As we enter the new year, I'm trying to make good on a few resolutions starting on the very first day of 2013. And one of those is to get outside the Loop a bit more -- even though a great bounty of amazing restaurants have opened inside the Loop in the last 12 months -- and back to exploring the rest of Houston's rich food scene.

On last week's post rounding up all of our restaurant reviews from 2012, commenter kevin818 wrote: "I would like to see more reviews of restaurants along the Hillcroft strip."

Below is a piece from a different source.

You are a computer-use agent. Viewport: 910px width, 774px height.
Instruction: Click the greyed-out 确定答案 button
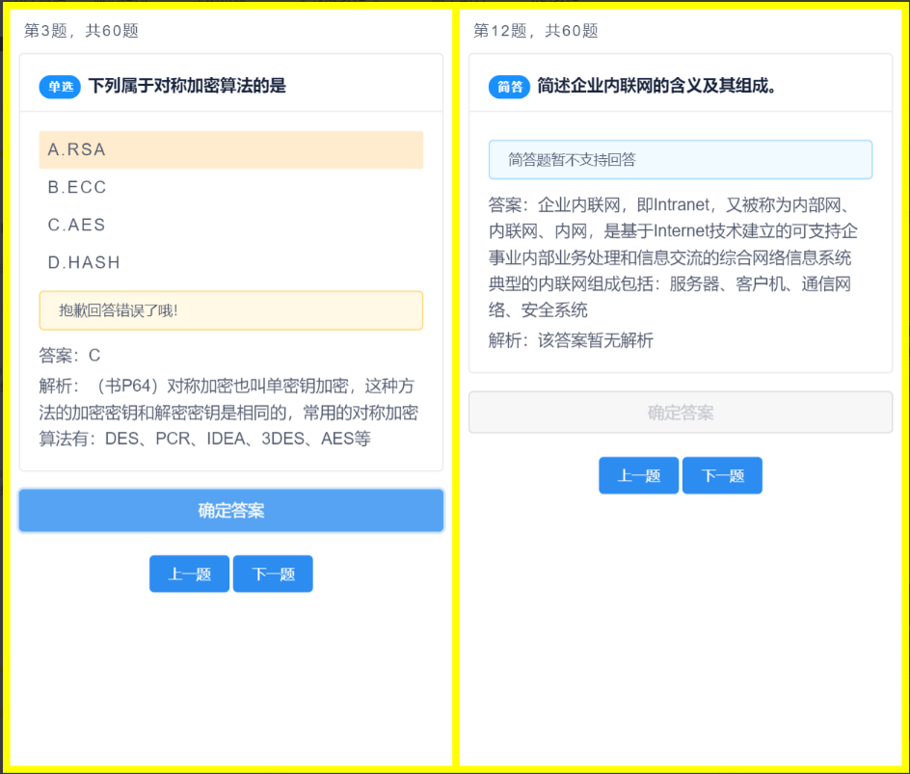[680, 413]
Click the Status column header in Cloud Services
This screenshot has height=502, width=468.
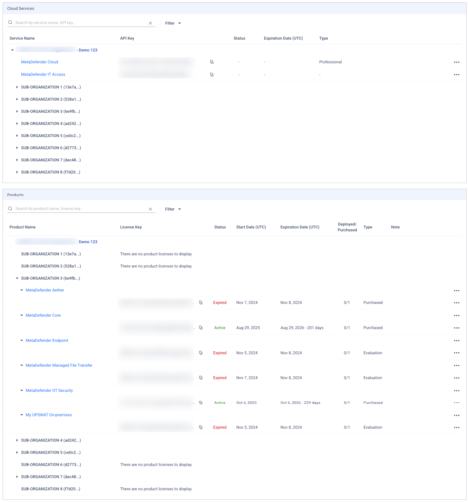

To kevin818's point, it had been far too long since I spent an afternoon in Little India -- the subject of a feature I wrote on the Mahatma Gandhi District back in May 2011 (my God, how time flies...). So I took a few friends this past Sunday to visit some old favorites and get acquainted with some new ones.

10. Bombay Sweets

Dessert is always on your mind at Bombay Sweets because the place is foremost a candy store and the dining room is right next to the display case. But it's the $4.50 all-you-can-eat vegetarian buffet that's the main attraction. Don't miss the awesome chickpea masala and the eggplant stew called bengan bhurta. Other dishes rotate in and out of the lineup. But you can hardly go wrong with any of the featured items.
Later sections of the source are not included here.